Surrey's John Nuttall and Amanda Korody in a still image taken from RCMP undercover video.

Jury finds Surrey couple guilty in legislature bomb plot

Defence lawyers will now argue John Nuttall and Amanda Korody were entrapped by RCMP.

Surrey’s John Nuttall and Amanda Korody were found guilty this week of planning a Canada Day attack in 2013 that involved planting homemade bombs outside the B.C. Legislature in Victoria.

A B.C. Supreme Court jury in Vancouver found the couple guilty of one count each of conspiring to commit murder and possessing explosives for the benefit or on behalf of a terrorist organization.

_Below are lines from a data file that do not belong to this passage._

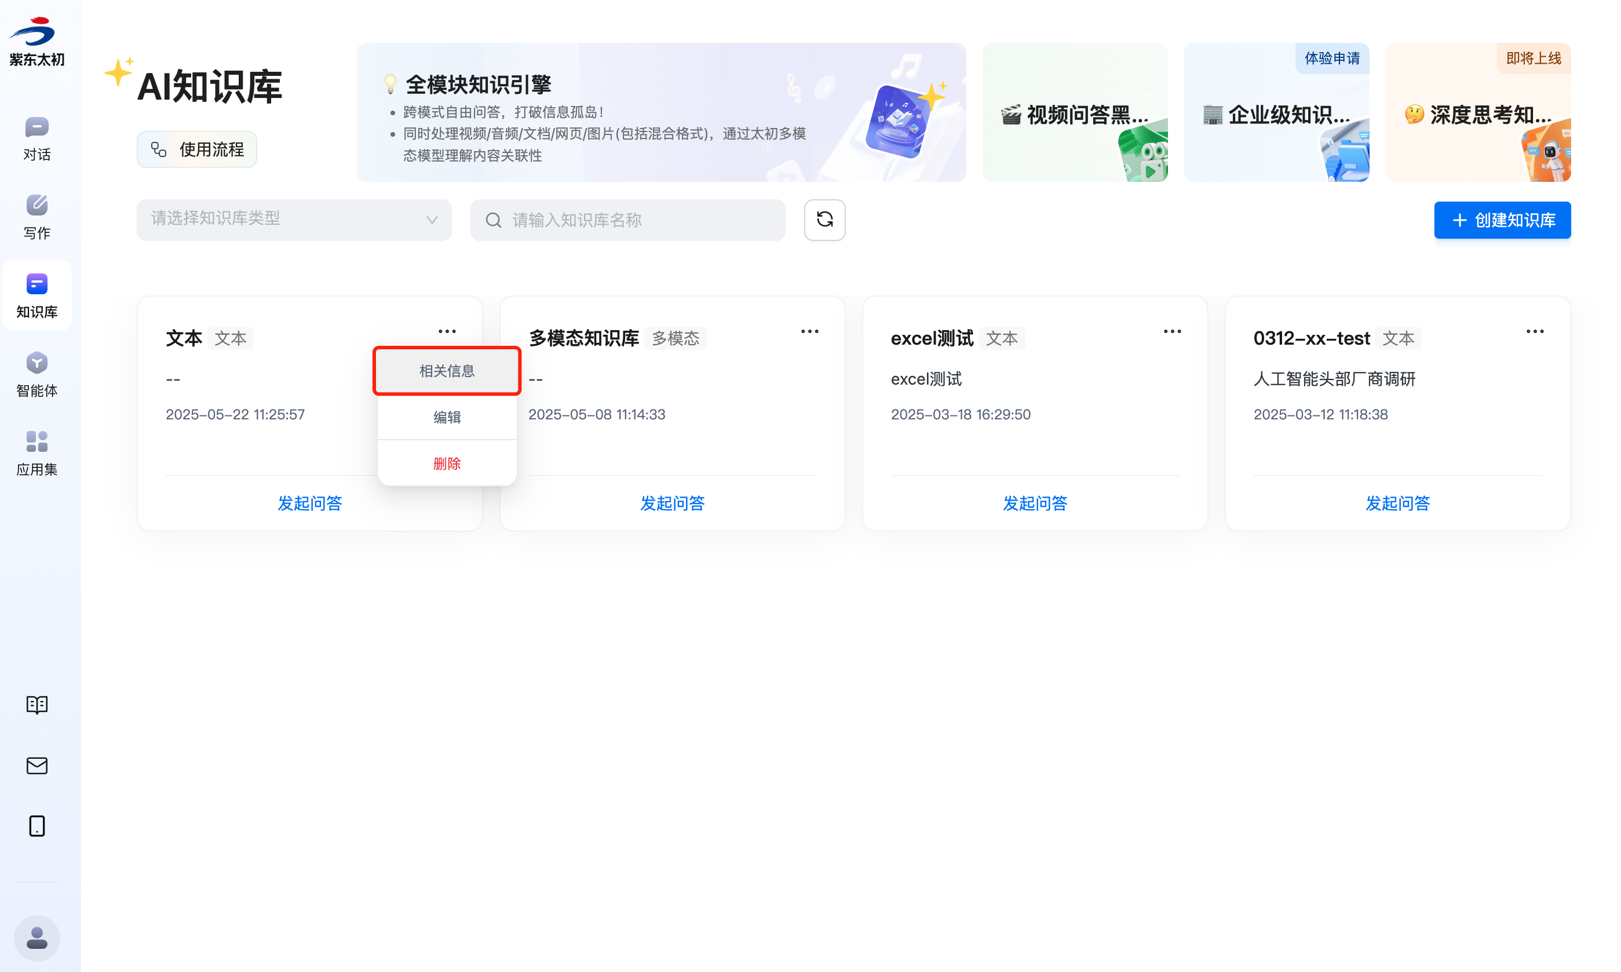This screenshot has height=972, width=1621.
Task: Select 相关信息 in the context menu
Action: pyautogui.click(x=447, y=371)
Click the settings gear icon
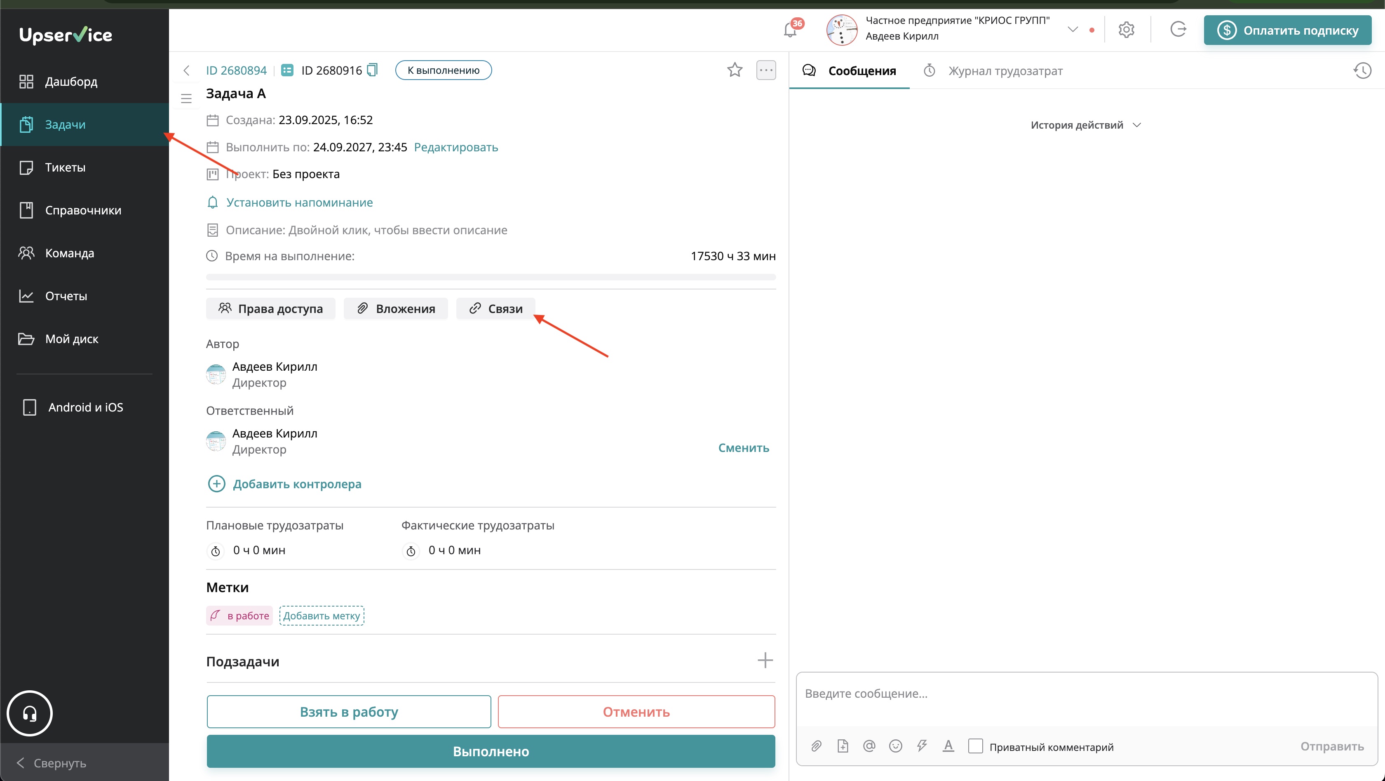Screen dimensions: 1385x781 point(1126,30)
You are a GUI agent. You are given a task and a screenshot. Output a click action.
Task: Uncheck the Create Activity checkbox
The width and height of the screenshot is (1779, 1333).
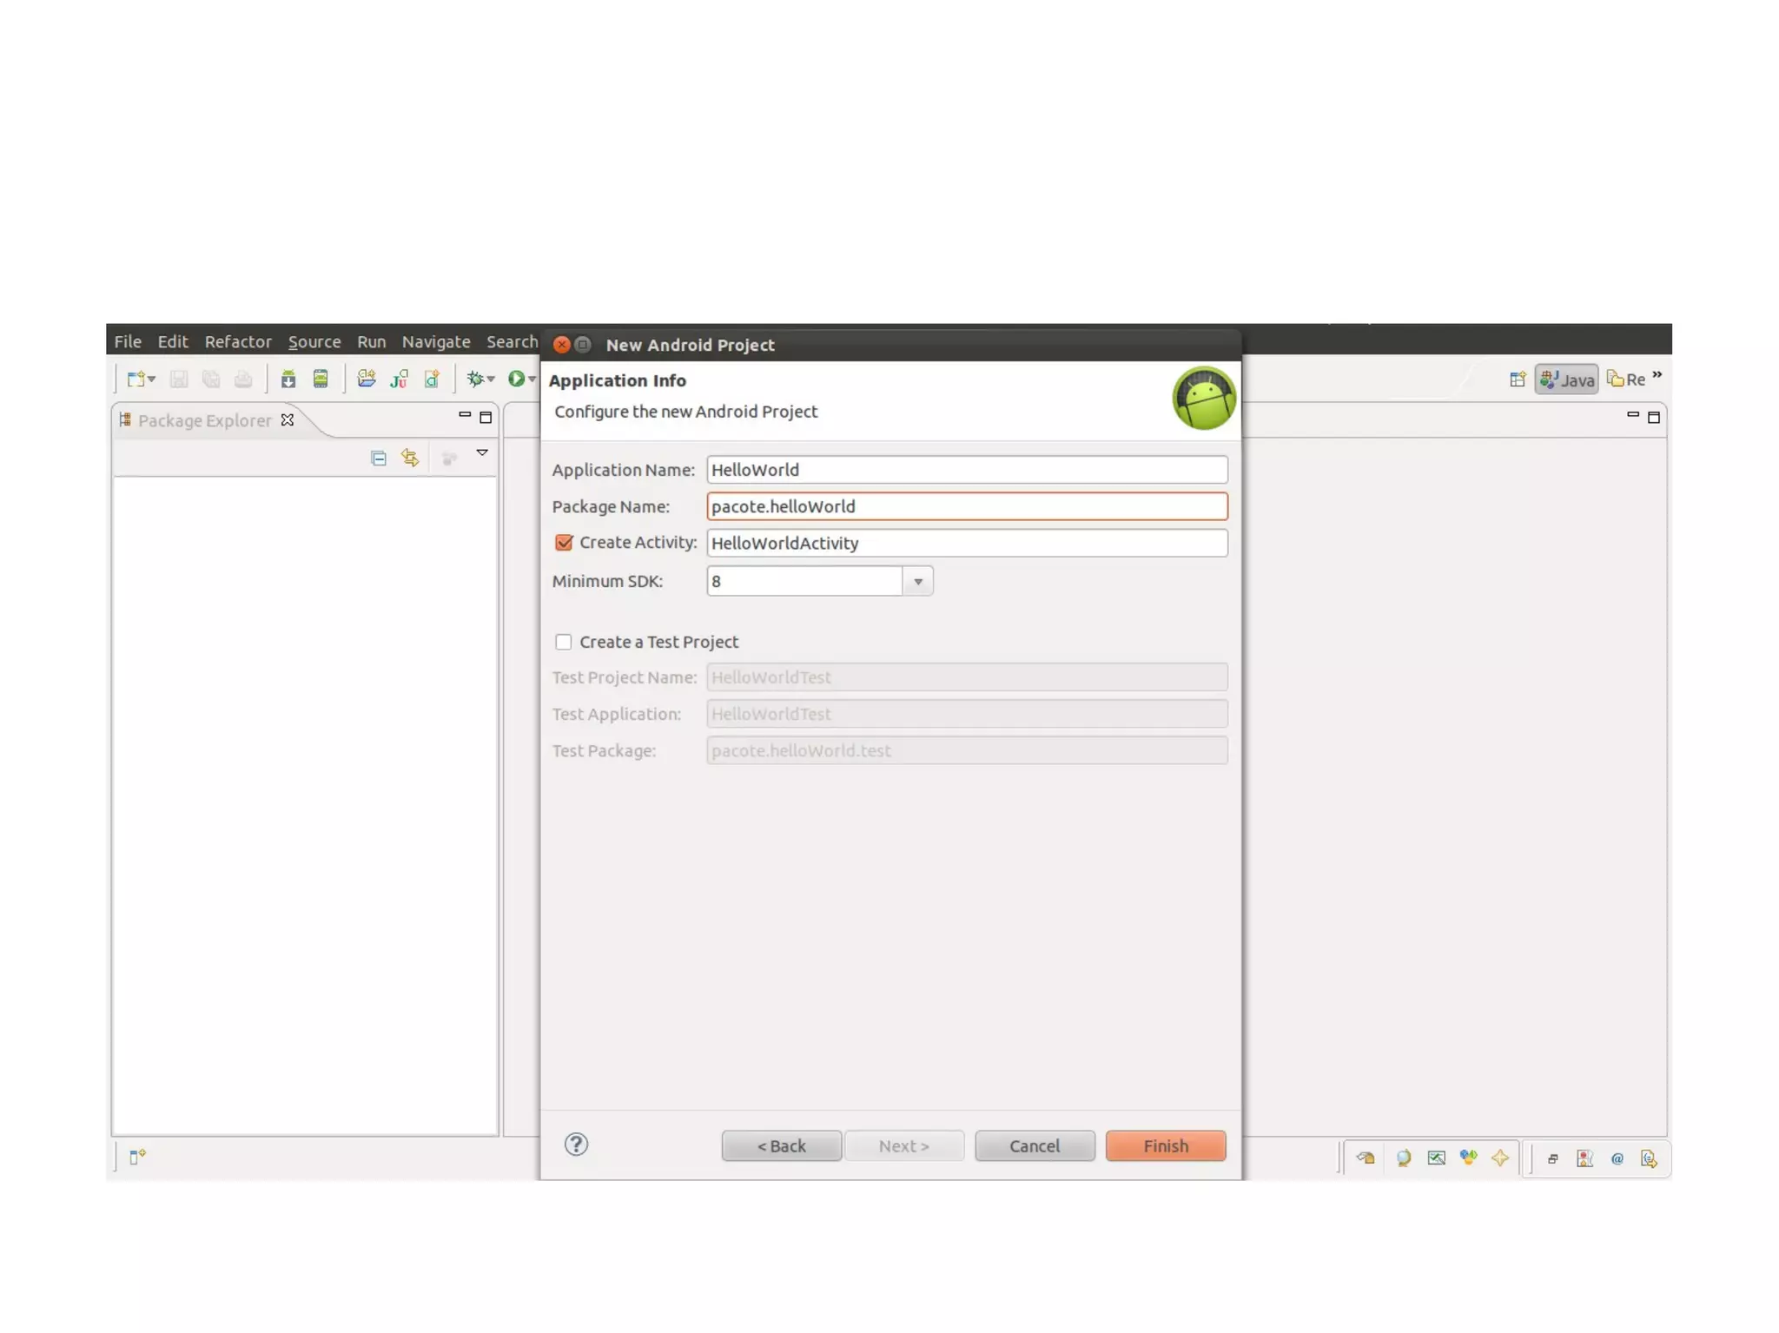(564, 542)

The 12-member jury began deliberating Sunday (May 31) morning and delivered its verdict Tuesday evening (June 2).

According to the CBC, Nuttall made a heart shape with his fingers toward Korody as the verdict was read in court.

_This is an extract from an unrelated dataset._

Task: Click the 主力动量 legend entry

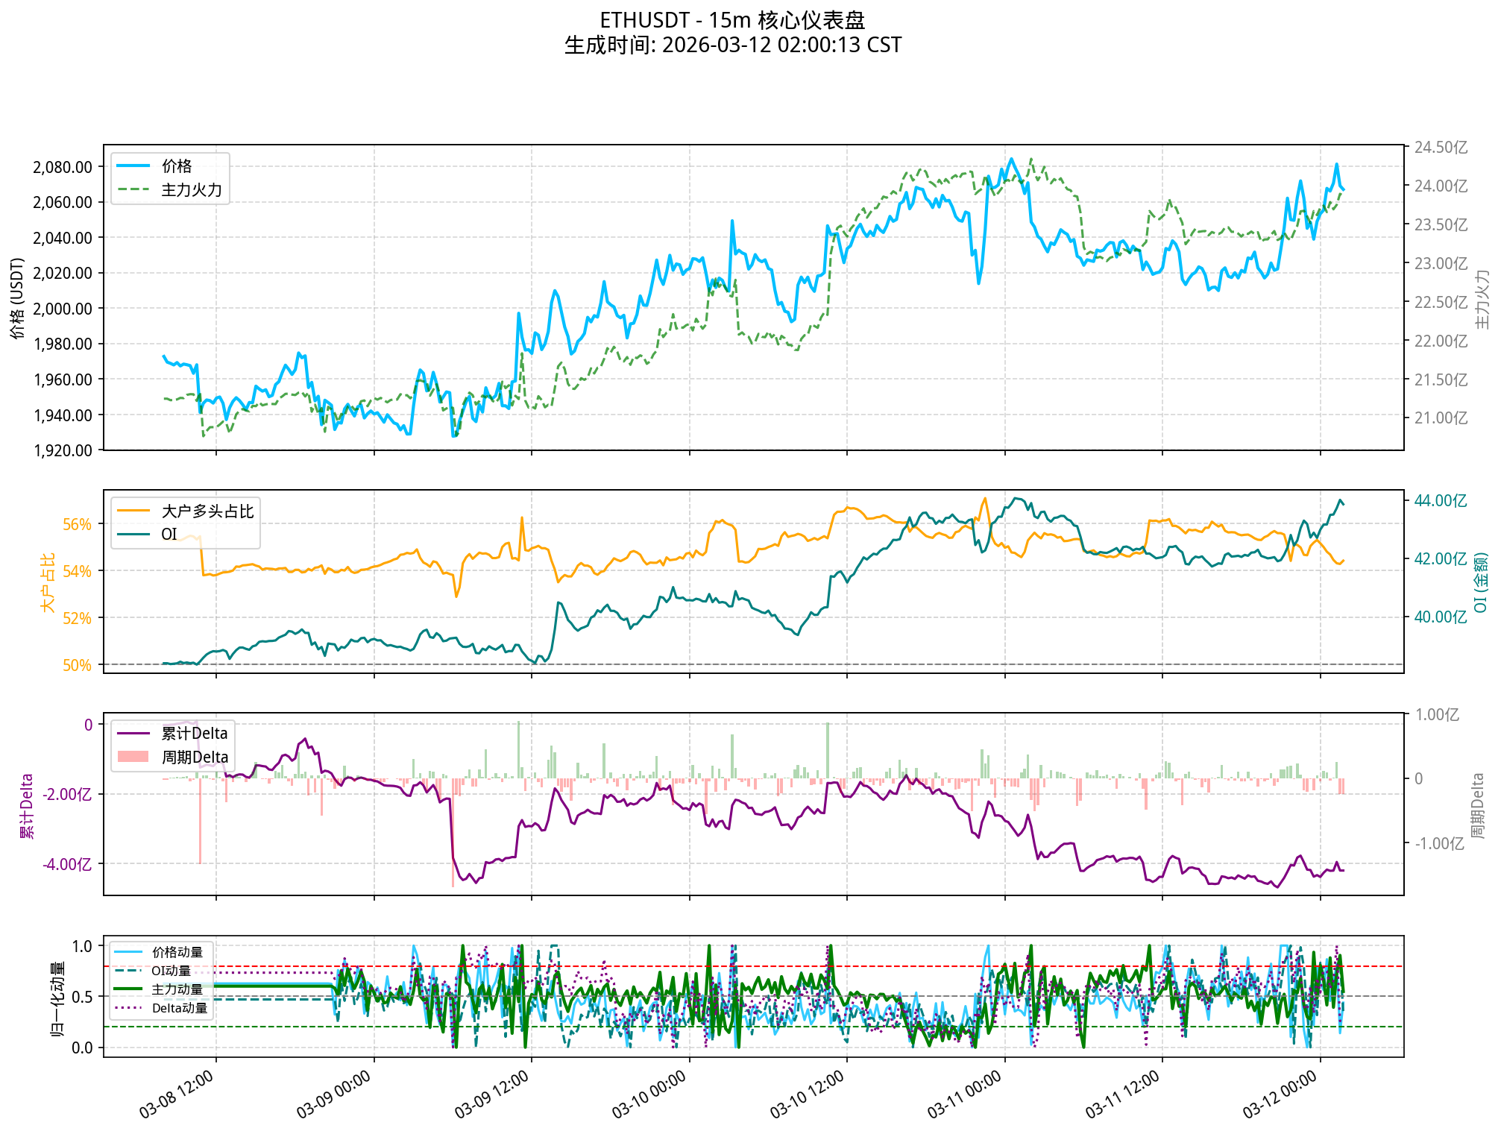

The case, however, is not over. Justice Catherine Bruce will not enter the convictions until the pair’s defence lawyers have an opportunity to argue RCMP officers entrapped Nuttall and Korody during a months-long police sting. The jury’s verdicts can be stayed if the judge finds there was entrapment or other process abuses.

Lawyers for both of the accused argue undercover police officers posing as extremist jihadist sympathizers manipulated and pushed Nuttall and Korody, who are both former heroin addicts with money problems and had recently converted to the Muslim faith.

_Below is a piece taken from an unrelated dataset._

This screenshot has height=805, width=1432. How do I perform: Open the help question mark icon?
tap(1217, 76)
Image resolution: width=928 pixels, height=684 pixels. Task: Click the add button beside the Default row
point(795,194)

“The RCMP manufactured this crime, and that is not permissible in our law,” said Nuttall’s lawyer Marilyn Sandford following the verdicts. “We also have arguments that the police themselves committed crimes. They were involved in exactly the same activities as our clients were to a large extent, at least some of them.”

Korody’s lawyer said his client is prepared for the next stage, describing the entrapment process as where “the rubber hits the road in this case.”

Crown prosecutors maintain the couple knew what they were doing and used the undercover officers – who they believed had legitimate terrorist connections – to obtain explosives, which they used to make pressure-cooker bombs similar to those used in the deadly 2013 Boston Marathon attack.

During the trial, which began in February, the jury saw dozens of hours of undercover video showing Nuttall and Korody meeting with the police operative, making plans for the Victoria attack and constructing the bombs – which police ensured were inert – in a Delta hotel room.

“This is going to rock the world,” Nuttall told his wife in one of the videos. “Al-Qaeda Canada – that’s who we are.”

In another video clip, he tells her they can’t “screw up” or their affiliate (the undercover officer) will “turn from a real nice guy to a monster.”